I have no experience with that yucca but I never cease to be amazed how succulents come back from losing all their roots. Just remember the plant is vulnerable during this period while you're giving it a reboot, and keep it out of the sun for a while.
One more thing: Do you know what caused the rot? Was it a wet winter? Maybe there's something to take from that experience so the re-rooted plant has the best chance to give you many more years of growth. Does that make sense? Something about where you put it or how you set it up, maybe. Every unexpected fatality has its own root causes (so to speak). :)
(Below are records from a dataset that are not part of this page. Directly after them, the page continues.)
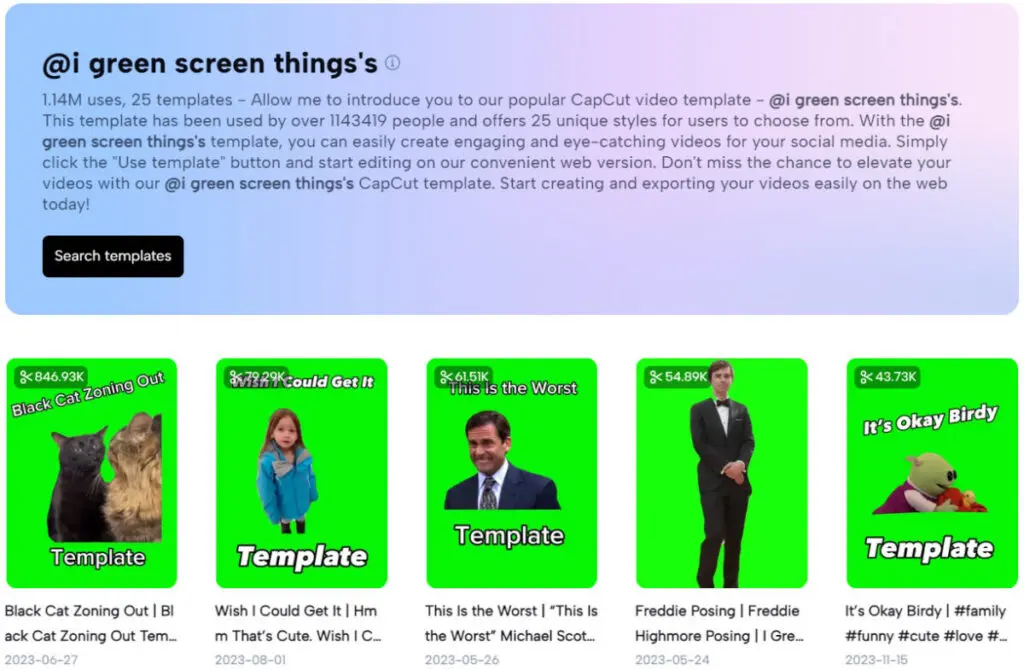Click the scissors icon on the Freddie Posing card
Screen dimensions: 1024x670
coord(656,377)

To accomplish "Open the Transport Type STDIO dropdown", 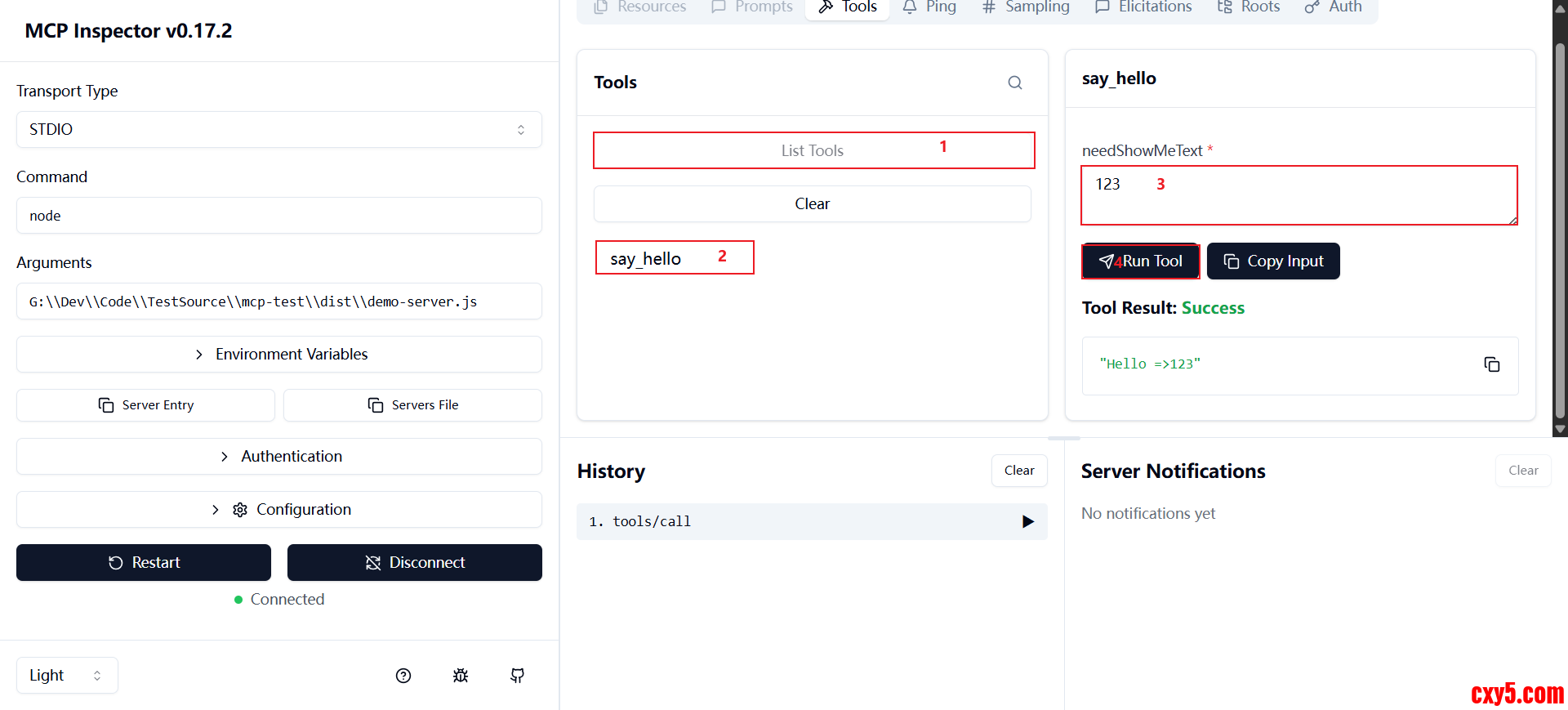I will pyautogui.click(x=278, y=130).
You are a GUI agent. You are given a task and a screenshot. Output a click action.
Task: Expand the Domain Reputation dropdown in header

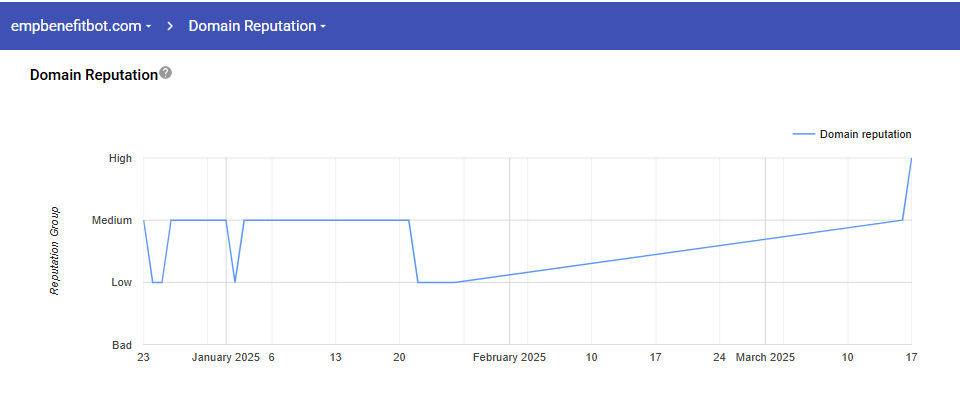[x=257, y=26]
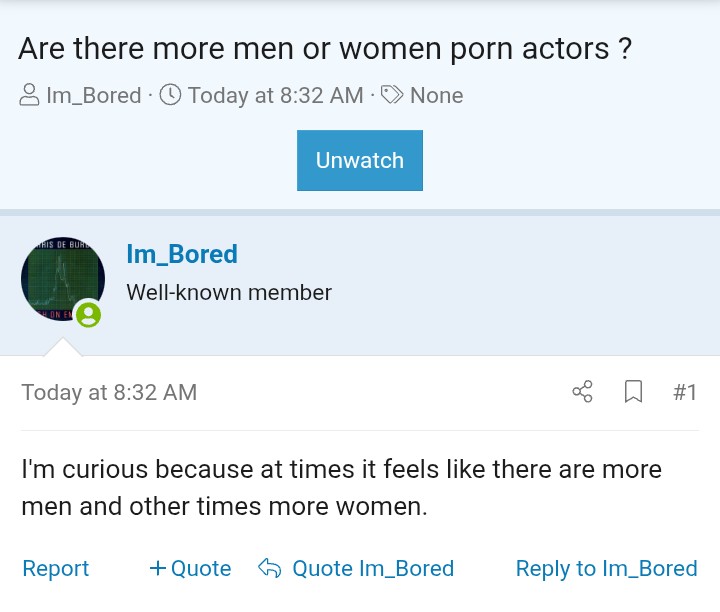Viewport: 720px width, 612px height.
Task: Click the Quote Im_Bored link
Action: (372, 569)
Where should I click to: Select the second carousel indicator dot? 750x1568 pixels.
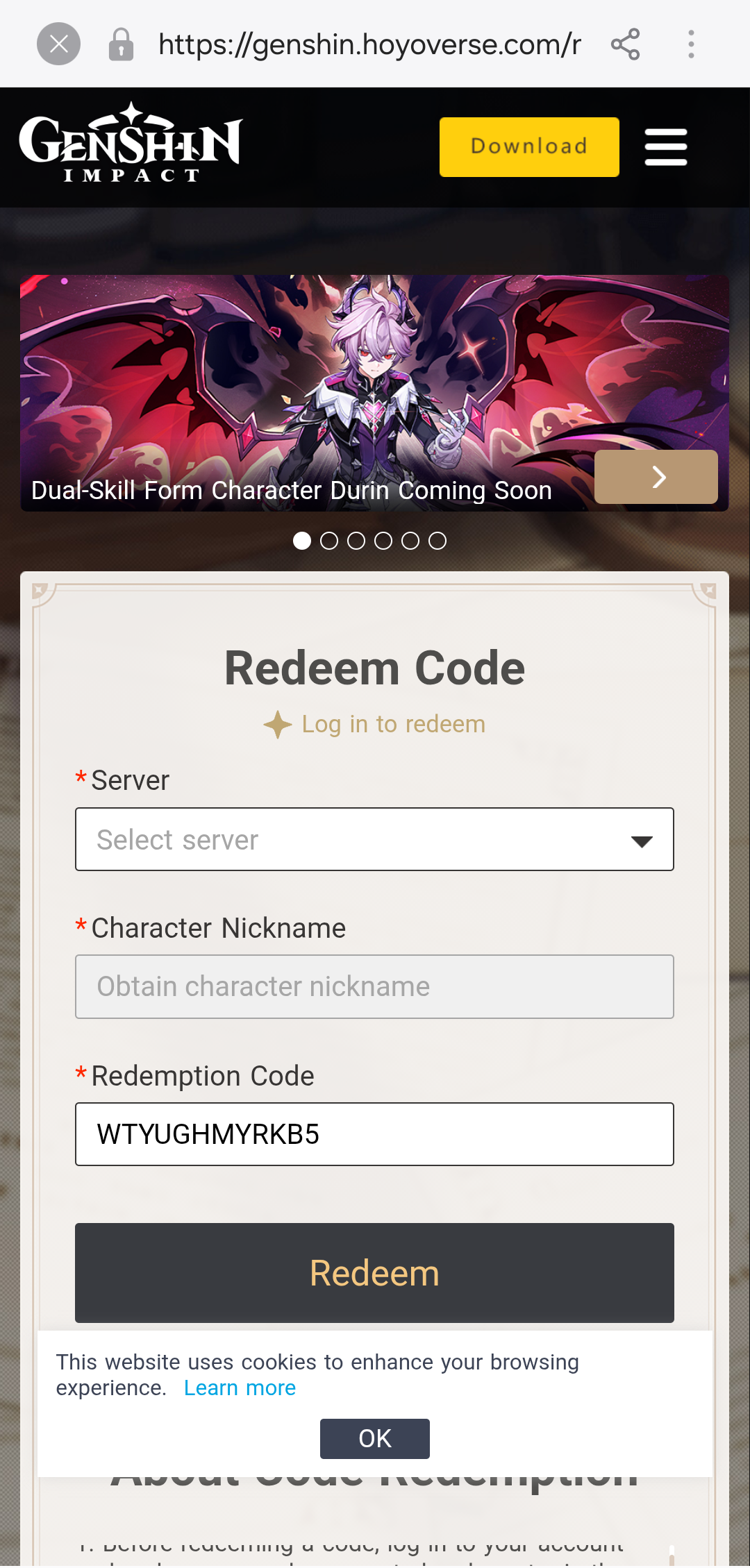[x=329, y=541]
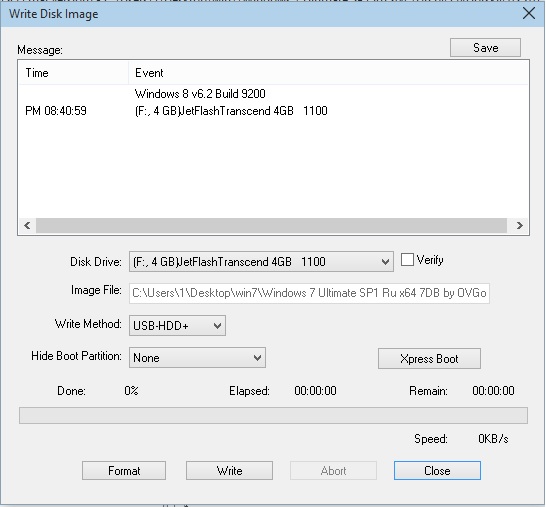The image size is (546, 507).
Task: Click the left scroll arrow in Message list
Action: [27, 226]
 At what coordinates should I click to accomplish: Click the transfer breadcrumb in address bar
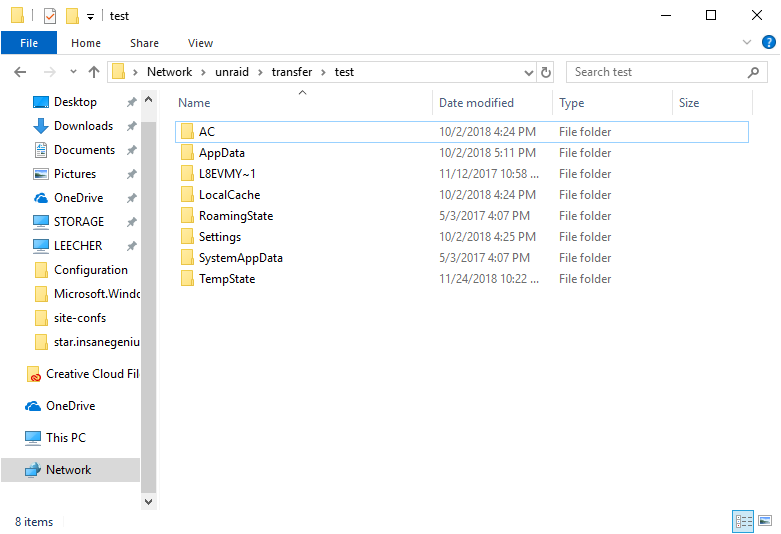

This message was edited Mar 15, 2015 2:42 PM
Not sure, it's been in that spot for 4 years now. I think we had too much wet fall/ winter and I didn't take good precautions this year. Also, I was ill in fall and my plants got no water for a long time. Might have stressed it some.
I'm going to leave it in the shade a week and hope for warm weather to help it callous. Wish me, it, luck.
Nice clean cut and it looks good to me. If it is really woody and hard, you might consider cutting higher up. Or keep it as is, and have much less concern about rot problems, as the rot basically goes along with large exposed surface areas of succulent tissue. I don't know what the window is for these plants, again just speculating, but a younger stem may be quicker to sprout roots. There tends to be a tradeoff in there between size and efficiency. Hopefully someone with actual experience will speak up and help you with this.
No experience, just a guess:
I suspect even Yuccas have to have a stem still capable of taking up water and that stem looks pretty desiccated. That might be a blessing, though, as it formed an air barrier and kept the top of the plant from rotting. Keep cutting up until you find something that looks alive - the texture will change. I would think its safe to cut to just an inch or so below the green leaves (but that wouldn't be my first cut, that would be my desperation cut), treat the cut with fungicide, than place the cut end on damp, coarse soil (don't bury it).
In the succulent books, overgrown echeverias are supposed to be chopped off right under the leaves as that is the part of the stem with the newest growth--and thus better suited to sending out new roots. If that principle applies to yuccas, then Daisy's advice re cutting it close to new growth would be spot on.
I have had this problem with one of my yucca rostratas--which are very expensive when they've grown a trunk--making me loathe to cut it under the leaves and lose that wonderful trunk. So please keep me posted as I'm in the same boat!